You can't detect LLM output with any reasonable rate. You'd have both false positives and false negatives all over the place. If you solve that part on its own, that will be a SOTA method.

benreesman · 2024-07-25T19:04:15 1721934255

This is a dangerous falsehood. OpenAI's since-cancelled polygraph had a 9% rate of false positives, and a 26% rate of true positive. If I can lose a quarter of toxic bytes and need to enable JavaScript on one site in ten? Count me in!

I want more false positives.

https://openai.com/index/new-ai-classifier-for-indicating-ai...

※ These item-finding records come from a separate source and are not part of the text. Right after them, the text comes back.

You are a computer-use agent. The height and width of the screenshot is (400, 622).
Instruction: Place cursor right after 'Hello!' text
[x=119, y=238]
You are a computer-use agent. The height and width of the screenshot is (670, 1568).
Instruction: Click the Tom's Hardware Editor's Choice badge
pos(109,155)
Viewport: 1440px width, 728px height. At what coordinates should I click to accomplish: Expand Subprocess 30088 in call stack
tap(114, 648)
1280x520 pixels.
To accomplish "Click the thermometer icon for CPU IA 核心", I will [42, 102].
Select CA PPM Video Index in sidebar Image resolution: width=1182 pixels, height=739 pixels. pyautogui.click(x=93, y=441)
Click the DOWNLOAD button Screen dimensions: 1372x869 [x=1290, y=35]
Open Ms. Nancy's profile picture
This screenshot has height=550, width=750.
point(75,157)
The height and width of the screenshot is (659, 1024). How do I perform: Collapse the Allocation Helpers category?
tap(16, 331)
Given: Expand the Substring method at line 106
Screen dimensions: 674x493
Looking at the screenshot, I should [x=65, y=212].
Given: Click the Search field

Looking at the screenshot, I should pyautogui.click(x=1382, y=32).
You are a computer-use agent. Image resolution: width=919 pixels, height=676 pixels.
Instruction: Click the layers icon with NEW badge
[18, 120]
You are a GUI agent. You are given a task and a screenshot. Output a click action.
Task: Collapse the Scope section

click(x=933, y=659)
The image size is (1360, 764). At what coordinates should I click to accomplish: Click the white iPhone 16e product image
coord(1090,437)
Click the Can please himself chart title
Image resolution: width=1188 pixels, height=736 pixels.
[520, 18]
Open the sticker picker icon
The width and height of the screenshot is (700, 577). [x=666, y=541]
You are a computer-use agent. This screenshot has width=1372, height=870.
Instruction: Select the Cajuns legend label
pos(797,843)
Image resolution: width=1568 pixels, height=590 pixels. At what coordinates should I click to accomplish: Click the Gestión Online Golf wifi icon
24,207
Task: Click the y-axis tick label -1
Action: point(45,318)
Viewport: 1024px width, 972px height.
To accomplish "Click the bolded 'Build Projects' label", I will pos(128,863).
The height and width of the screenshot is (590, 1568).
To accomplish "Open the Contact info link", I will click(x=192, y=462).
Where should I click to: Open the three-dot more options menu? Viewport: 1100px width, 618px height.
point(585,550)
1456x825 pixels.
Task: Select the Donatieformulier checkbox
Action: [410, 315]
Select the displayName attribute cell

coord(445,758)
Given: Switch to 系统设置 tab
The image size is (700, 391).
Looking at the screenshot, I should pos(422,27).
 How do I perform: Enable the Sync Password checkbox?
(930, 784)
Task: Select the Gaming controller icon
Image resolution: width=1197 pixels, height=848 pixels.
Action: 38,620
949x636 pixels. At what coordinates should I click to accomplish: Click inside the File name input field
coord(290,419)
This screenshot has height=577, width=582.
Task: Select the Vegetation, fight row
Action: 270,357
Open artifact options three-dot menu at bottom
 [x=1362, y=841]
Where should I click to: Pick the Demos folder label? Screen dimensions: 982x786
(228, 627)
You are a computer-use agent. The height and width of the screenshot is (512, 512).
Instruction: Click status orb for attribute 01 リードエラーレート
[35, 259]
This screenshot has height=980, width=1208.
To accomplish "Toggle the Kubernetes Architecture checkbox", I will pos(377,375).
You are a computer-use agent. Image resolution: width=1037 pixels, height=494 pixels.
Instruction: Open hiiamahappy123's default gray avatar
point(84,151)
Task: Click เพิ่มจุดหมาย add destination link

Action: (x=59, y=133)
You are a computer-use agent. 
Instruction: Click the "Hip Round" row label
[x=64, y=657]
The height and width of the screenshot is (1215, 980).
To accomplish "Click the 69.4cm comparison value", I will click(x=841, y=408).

viraptor · 2024-07-25T19:18:20 1721935100

Then don't use any website - 100% false positives. But seriously, it's a 9% rate for specific models at the time. It's a cat and mouse game and any fine tuning or a new release will throw it off. Also they don't say which 9% was misclassified, but I suspect it's the most important ones - the well written articles. If I see a dumb tweet with a typo it's unlikely to come from LLM (and if it does, who cares), but a well written long form article may have been slightly edited with LLM and get caught. The 9% is not evenly distributed.

benreesman · 2024-07-25T22:12:01 1721945521

It was a cat and mouse game before, spam always is. The inevitable reality that spam is a slog of a war isn’t a good argument for giving up.

I don’t know the current meta on LLM vs LLM detector, but if I had to pick one job or the other, I’d rather train a binary classifier to detect a giant randomized nucleus sampling decoder thing than fool a binary classifier with said Markov process thing.

Please don’t advocate for giving up on spam, that affects us all.

dragonwriter · 2024-07-25T19:01:17 1721934077

> If no one else does it soon I'll probably do it myself: we're long overdue for the ad-block of LLM output. I want a browser plugin that nukes it at the DOM, and I don't care how many false positives it has.

Well, if you don't care how many false positives it has, just block everything. But there's no even remotely reliable way to detect LLM output if it isn't deliberately watermarked to facilitate that, so you aren't going to get anything that is actually good at that.